Я вглядывалась в ровные печатные строчки. Казалось, вся жизнь умещалась в эту пару листов — дом, сад, всё, что мы с Витей нажили. Сердце кольнуло. Что бы он сказал? Одобрил бы моё решение?
— Сомневаетесь? — участливо спросила нотариус.
Я покачала головой:
— Нет, просто… вспомнила кое-что.
Подпись легла ровно, хотя рука всё ещё подрагивала. Мария Петровна поставила печать, протянула мне копию:
— Храните у себя. И знаете что… Я хоть и не должна давать советы, но скажу — вы правильно делаете.
На улице моросил дождь. Я подняла воротник, зябко поёжилась. Не хотелось ехать домой, и ноги сами понесли меня в сторону кладбища.
Могила Вити была ухоженной — я часто приходила сюда. Положила принесённые гвоздики, смахнула несколько палых листьев с плиты.
— Вот и решилось всё, Витенька, — проговорила я вслух. — Дом наш после меня хорошим людям достанется. Детишек у нас не вышло, а племяннику только стены нужны, не память…
Ветер шелестел в кронах деревьев. Казалось, муж слушает меня и понимает.
Домой вернулась уже в сумерках. Дом встречал привычной тишиной. Я включила свет, поставила чайник. В такие минуты особенно остро чувствовалось одиночество. Раньше оно давило, заставляло усомниться в себе, но теперь…
Странно, но после всей этой истории с домом я стала по-другому смотреть на свое одиночество. Оно было… моим выбором. Моей свободой.
Я налила чай, достала альбом со старыми фотографиями. Вот мы с Витей молодые, смеёмся, держимся за руки. Вот строим дом — я в косынке, руки в известке. Сколько всего было… И ничего этого не перечеркнуть росчерком пера в дарственной.
Телефон зазвонил внезапно, заставив вздрогнуть.
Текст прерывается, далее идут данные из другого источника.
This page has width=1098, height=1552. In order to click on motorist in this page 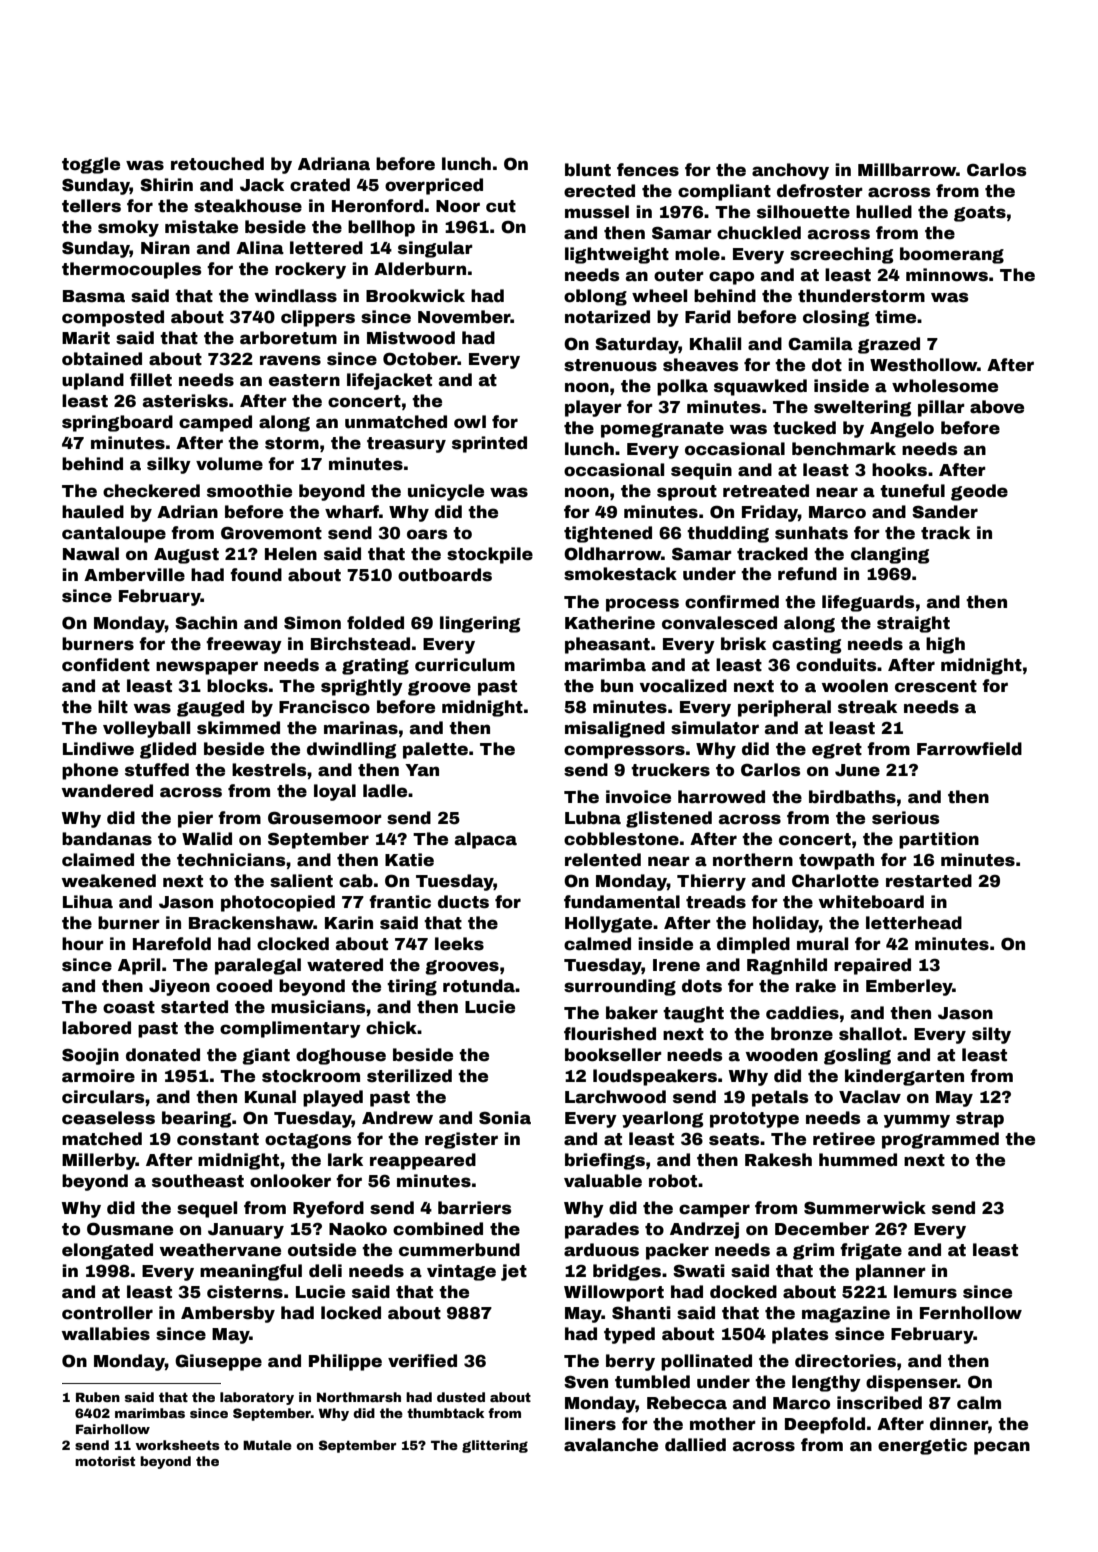, I will do `click(105, 1461)`.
Номер сестры.
— Алло? — сказала я, замирая.
— Галя… — голос Тани звучал непривычно тихо. — Как ты там?
— Нормально, — я не знала, что ещё сказать.
Повисла пауза. Я слышала её дыхание в трубке.
— Галь, я тут подумала… Насчёт дома… Может, приеду к тебе в воскресенье? Поговорим?
Сердце ёкнуло. Неужели хочет помириться? Или новый план придумала?
— Приезжай, — ответила я. — Чайку попьём.
Когда разговор закончился, я долго сидела, глядя в окно. Тёмное стекло отражало комнату, и мне вдруг показалось, что я вижу в нём не старую женщину, а себя прежнюю — молодую, с озорной чёлкой, смешливую. Ту Галю, которая не боялась жить своим умом.
Может, я и осталась одна. Может, после меня здесь будут жить чужие люди. Но этот дом — мой. До последнего дня. До последнего вздоха. И решения о нём — только мои.
Я задёрнула шторы и пошла на кухню. Завтра надо пирог испечь. С яблоками, как Таня любит. Кто знает, может, ещё наладится всё между нами? Но теперь уже без лжи, без уступок, без того, чтобы жертвовать собой.
— Поживём — увидим, — сказала я вслух и впервые за долгое время искренне улыбнулась.